BACKGROUND: Recent studies reported that infection by varicella zoster virus (VZV) may lead to delayed onset of asthma in children/adolescents. This information will likely alter the cost-effectiveness of the US. VZV vaccination program. We created a decision analysis model to estimate the costs and health-related effects of VZV 2-dose vaccination, assuming VZV infection delays asthma onset.

METHODS: The Markov model considered a birth cohort of 3,957,577 individuals entering the population from a societal perspective.
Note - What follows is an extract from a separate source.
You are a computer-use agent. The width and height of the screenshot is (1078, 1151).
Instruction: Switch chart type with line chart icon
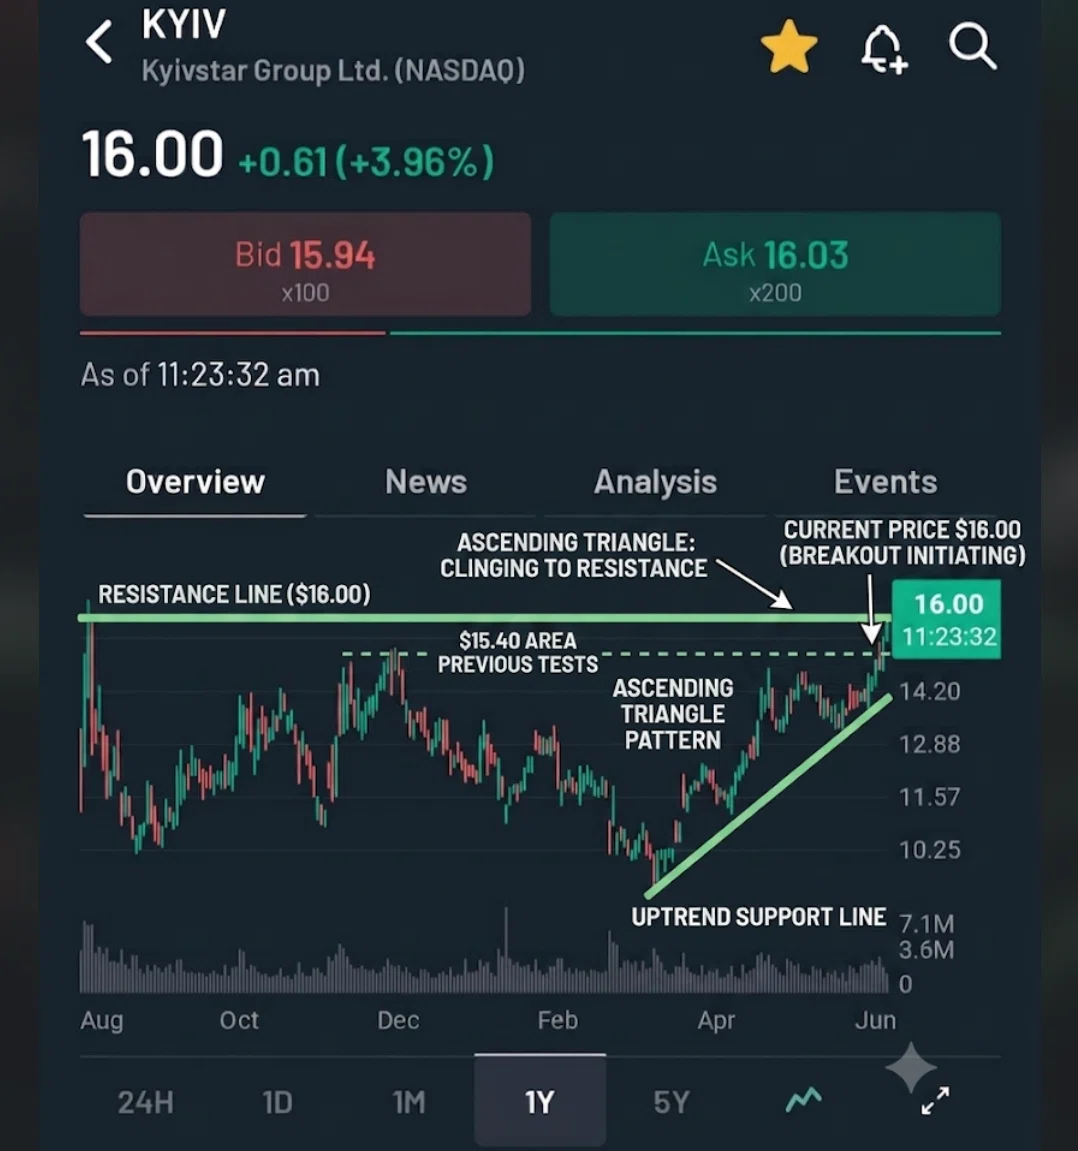804,1100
We predicted the number of asthma/VZV cases, asthma-/VZV-related mortality and costs associated with asthma/VZV. Comparison arms included (1) VZV vaccination program without delayed asthma onset, (2) VZV vaccination program with delayed asthma onset and (3) no VZV vaccination program with delayed asthma onset. We considered delayed onset ranging from 3 to 12 years.

RESULTS: The vaccination program proved cost-effective without an assumed delay in asthma onset. When the vaccination and no-vaccination arms were compared assuming delayed asthma onset, vaccination remained less costly despite increased savings related to asthma without vaccination. With delayed asthma onset of 9 years post VZV infection, cost savings due to vaccination were $914.09 million, with 9984 cases of asthma averted and 9 greater overall deaths with vaccination.

CONCLUSION: VZV vaccination program was less costly than the "no-vaccination" scenario, despite delayed onset of asthma post VZV infection. However, vaccination resulted in increased asthma morbidity and mortality. This adds to current evidence that VZV vaccination is cost-effective, and may alter asthma-related health-care outcomes. VZV's effect on asthma symptoms still needs further evaluation before firm conclusions can be reached.